Define a function count(X, Y) that does the following:

Select all rectangles of types X and Y and count how many pairs of rectangles there are such that at least one of them is of type X and they share a point.

The overall solution is count(X, Y) + count(Y, Z) + count(Z, X).

Algorithm for count(X, Y):

Imagine that the y coordinate represents time. Let time flow and observe the (x, z) plane representing space at some moment in time. Rectangles of type X become vertical line segments while rectangles of type Y remain rectangles.

Rectangles of type X have some positive lifetime (because y_1 < y_2), while rectangles of type Y exist at only one instant (because y_1 = y_2).

As time flows, three types of events can occur:

  1. A type X rectangle starts
  2. A type Y rectangle starts and ends immediately
  3. A type X rectangle ends

We sort the events by time and process them one by one.

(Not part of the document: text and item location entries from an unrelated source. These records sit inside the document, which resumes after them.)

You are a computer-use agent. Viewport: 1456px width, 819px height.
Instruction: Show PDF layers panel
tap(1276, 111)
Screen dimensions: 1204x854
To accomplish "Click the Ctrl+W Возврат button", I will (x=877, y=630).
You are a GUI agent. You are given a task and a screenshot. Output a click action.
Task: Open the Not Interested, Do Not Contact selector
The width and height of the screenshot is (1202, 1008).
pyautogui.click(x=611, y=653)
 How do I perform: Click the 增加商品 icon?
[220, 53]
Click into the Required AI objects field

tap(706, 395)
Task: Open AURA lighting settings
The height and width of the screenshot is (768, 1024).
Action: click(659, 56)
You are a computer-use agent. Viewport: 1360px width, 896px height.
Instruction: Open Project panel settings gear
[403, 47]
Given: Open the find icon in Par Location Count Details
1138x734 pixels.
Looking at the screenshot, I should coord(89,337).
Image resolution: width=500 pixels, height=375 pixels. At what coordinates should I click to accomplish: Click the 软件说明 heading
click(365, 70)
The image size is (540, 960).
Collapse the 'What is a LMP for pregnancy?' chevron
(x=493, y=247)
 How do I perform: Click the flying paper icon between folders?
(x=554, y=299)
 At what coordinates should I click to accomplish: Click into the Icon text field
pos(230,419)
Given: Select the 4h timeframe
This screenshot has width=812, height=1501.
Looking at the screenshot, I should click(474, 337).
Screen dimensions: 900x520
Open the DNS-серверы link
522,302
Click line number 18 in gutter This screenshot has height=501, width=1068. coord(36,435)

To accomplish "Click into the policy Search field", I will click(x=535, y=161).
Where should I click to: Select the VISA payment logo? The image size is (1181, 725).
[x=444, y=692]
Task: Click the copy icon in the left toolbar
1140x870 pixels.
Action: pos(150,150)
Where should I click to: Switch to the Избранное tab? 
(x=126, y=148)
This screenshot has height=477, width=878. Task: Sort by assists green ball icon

To count all pairs of rectangles sharing a point, such that one is of type X and another is of type Y, we need to, whenever a rectangle (x_1, y, z_1, x_2, y, z_2) of type Y comes to life, answer the question "how many vertical line segments in a set intersect the rectangle (x_1, z_1, x_2, z_2)?".

To count all pairs of rectangles sharing a point, such that one is of type X and another is of type X, we need to, whenever a rectangle (x_1, y, z_1, x_2, y, z_2) of type X comes to life, answer the question "how many vertical line segments in a set intersect the (degenerate) rectangle (x, z_1, x, z_2)?".

Both questions can be quickly answered if we store the starting and ending points of all vertical segments in a 2-dimensional Fenwick tree (a la IOI 2001 mobiles).

Time complexity: \mathcal O(N \log N + N \log^2 M) where M is the largest allowed coordinate (999 in this problem).